# [Short problem]
Please quote the entries word for word, from the line containing "Marc Leonard (66, 1129)" up to and including the line containing "WILD vines, and way up magnolia (295, 857)".

Target pointing data:
---*---

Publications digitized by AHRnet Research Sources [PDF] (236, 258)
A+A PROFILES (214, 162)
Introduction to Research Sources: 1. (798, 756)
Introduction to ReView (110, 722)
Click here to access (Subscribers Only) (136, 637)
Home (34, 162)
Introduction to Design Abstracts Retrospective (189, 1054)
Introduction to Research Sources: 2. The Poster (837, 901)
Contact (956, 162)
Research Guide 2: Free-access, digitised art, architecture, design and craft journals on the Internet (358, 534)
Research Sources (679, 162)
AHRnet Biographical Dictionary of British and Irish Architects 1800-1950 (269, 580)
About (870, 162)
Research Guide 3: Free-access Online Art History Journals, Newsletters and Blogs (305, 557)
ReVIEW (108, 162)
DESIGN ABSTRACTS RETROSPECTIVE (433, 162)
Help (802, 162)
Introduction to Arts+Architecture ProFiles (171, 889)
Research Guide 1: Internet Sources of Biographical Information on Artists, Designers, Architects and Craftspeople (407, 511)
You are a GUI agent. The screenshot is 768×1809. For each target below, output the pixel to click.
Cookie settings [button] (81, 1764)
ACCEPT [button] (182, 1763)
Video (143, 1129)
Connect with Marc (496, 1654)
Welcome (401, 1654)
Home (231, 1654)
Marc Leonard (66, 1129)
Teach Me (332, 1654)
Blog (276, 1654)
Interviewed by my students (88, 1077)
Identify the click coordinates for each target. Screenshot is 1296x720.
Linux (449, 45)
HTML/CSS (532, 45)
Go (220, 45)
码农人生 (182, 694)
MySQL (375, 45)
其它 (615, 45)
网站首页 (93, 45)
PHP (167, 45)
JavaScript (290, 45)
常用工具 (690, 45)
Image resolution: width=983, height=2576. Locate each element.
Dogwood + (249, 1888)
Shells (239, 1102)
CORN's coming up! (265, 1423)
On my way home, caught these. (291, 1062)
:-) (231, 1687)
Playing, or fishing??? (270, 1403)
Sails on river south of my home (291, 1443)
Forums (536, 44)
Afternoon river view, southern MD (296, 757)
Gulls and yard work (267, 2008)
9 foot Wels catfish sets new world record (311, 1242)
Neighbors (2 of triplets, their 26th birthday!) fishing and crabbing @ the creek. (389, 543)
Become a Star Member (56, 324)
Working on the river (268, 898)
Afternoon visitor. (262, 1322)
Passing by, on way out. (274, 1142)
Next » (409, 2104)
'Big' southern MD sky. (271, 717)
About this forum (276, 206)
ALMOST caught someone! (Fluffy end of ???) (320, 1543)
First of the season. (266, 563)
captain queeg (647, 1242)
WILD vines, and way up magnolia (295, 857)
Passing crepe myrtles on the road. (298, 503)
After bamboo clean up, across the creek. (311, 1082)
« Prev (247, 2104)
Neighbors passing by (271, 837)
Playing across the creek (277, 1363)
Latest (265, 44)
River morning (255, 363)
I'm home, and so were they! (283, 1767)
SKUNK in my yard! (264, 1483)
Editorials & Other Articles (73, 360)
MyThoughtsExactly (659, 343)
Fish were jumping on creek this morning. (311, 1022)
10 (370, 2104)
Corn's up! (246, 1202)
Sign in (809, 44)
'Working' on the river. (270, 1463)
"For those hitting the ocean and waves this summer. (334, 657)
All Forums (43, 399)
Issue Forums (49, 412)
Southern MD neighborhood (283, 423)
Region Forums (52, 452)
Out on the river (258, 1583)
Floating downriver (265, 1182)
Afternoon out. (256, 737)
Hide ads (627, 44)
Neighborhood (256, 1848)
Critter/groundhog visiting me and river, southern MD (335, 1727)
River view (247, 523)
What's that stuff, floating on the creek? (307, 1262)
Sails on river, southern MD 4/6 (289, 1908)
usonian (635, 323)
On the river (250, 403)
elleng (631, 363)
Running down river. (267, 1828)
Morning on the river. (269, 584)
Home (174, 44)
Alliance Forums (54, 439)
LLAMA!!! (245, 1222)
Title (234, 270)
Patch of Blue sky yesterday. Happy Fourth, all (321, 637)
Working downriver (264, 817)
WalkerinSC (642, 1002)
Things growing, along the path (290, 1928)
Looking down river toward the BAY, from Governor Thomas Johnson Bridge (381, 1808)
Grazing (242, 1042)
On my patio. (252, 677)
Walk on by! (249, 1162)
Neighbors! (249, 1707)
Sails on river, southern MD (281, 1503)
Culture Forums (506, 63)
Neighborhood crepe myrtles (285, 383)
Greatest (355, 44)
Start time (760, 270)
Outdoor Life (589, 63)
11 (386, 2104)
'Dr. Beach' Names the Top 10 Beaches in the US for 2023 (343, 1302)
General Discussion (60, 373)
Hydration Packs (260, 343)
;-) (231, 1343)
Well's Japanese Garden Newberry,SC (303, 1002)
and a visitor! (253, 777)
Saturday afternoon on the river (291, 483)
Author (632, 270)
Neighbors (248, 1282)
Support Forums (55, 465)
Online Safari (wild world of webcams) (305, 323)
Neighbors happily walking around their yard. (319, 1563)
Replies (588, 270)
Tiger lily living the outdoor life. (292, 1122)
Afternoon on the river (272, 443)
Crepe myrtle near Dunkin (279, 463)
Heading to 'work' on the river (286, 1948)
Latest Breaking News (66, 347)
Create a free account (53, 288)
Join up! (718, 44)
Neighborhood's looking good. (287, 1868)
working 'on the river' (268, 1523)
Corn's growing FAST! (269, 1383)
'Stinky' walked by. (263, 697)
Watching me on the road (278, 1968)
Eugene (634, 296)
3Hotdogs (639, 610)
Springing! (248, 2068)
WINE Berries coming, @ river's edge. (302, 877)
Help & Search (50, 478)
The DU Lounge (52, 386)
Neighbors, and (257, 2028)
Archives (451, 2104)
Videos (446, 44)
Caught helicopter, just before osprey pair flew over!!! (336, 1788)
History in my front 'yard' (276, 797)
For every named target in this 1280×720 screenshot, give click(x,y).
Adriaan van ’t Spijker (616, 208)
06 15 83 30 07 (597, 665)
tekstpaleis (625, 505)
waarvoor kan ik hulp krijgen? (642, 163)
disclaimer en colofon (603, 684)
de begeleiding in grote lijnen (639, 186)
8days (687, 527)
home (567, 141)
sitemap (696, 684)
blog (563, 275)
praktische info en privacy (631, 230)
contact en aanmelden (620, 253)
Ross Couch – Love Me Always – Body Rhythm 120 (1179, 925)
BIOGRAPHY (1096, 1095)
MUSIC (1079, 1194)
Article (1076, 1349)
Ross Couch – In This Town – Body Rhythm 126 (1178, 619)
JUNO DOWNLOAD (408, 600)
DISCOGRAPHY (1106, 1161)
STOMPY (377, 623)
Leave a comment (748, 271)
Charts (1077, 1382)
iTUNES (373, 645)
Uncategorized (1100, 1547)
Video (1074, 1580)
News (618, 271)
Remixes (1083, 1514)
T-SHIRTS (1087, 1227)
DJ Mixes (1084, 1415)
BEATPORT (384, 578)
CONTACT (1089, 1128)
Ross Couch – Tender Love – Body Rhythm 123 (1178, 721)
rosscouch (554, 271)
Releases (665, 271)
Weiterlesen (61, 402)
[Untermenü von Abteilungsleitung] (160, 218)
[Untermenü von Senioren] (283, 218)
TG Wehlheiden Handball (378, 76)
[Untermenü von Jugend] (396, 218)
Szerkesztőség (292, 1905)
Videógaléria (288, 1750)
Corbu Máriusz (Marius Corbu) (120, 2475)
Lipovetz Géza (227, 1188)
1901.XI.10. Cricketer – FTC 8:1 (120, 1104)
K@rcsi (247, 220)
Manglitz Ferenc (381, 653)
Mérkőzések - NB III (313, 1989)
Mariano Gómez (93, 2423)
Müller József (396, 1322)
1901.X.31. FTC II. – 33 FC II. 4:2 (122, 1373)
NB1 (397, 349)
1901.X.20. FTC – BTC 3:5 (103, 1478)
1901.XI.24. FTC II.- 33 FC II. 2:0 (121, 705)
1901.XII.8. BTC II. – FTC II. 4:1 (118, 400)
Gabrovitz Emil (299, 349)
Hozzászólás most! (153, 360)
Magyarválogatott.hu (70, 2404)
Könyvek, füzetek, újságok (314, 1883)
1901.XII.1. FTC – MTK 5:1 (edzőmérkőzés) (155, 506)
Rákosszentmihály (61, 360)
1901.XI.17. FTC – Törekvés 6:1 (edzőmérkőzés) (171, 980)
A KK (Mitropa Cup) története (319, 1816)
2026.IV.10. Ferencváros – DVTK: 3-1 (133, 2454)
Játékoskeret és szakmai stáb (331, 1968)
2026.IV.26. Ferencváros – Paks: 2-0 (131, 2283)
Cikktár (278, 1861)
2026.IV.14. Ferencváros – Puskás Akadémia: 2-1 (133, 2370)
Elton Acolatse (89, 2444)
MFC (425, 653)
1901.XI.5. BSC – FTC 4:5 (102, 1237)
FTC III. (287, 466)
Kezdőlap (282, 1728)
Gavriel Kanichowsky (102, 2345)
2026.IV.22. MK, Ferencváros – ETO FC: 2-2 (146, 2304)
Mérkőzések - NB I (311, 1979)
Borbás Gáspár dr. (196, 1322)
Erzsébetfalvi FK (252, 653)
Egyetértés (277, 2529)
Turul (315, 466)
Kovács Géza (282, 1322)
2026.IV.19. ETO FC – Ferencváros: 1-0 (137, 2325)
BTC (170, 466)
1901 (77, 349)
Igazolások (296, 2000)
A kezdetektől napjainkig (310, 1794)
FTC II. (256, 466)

---*---

# [Solved exercise]
Marc Leonard (66, 1129)
Teach Me (332, 1654)
Blog (276, 1654)
Interviewed by my students (88, 1077)
Identify the click coordinates for each target. Screenshot is 1296x720.
Linux (449, 45)
HTML/CSS (532, 45)
Go (220, 45)
码农人生 (182, 694)
MySQL (375, 45)
其它 (615, 45)
网站首页 (93, 45)
PHP (167, 45)
JavaScript (290, 45)
常用工具 (690, 45)
Image resolution: width=983, height=2576. Locate each element.
Dogwood + (249, 1888)
Shells (239, 1102)
CORN's coming up! (265, 1423)
On my way home, caught these. (291, 1062)
:-) (231, 1687)
Playing, or fishing??? (270, 1403)
Sails on river south of my home (291, 1443)
Forums (536, 44)
Afternoon river view, southern MD (296, 757)
Gulls and yard work (267, 2008)
9 foot Wels catfish sets new world record (311, 1242)
Neighbors (2 of triplets, their 26th birthday!) fishing and crabbing @ the creek. (389, 543)
Become a Star Member (56, 324)
Working on the river (268, 898)
Afternoon visitor. (262, 1322)
Passing by, on way out. (274, 1142)
Next » (409, 2104)
'Big' southern MD sky. (271, 717)
About this forum (276, 206)
ALMOST caught someone! (Fluffy end of ???) (320, 1543)
First of the season. (266, 563)
captain queeg (647, 1242)
WILD vines, and way up magnolia (295, 857)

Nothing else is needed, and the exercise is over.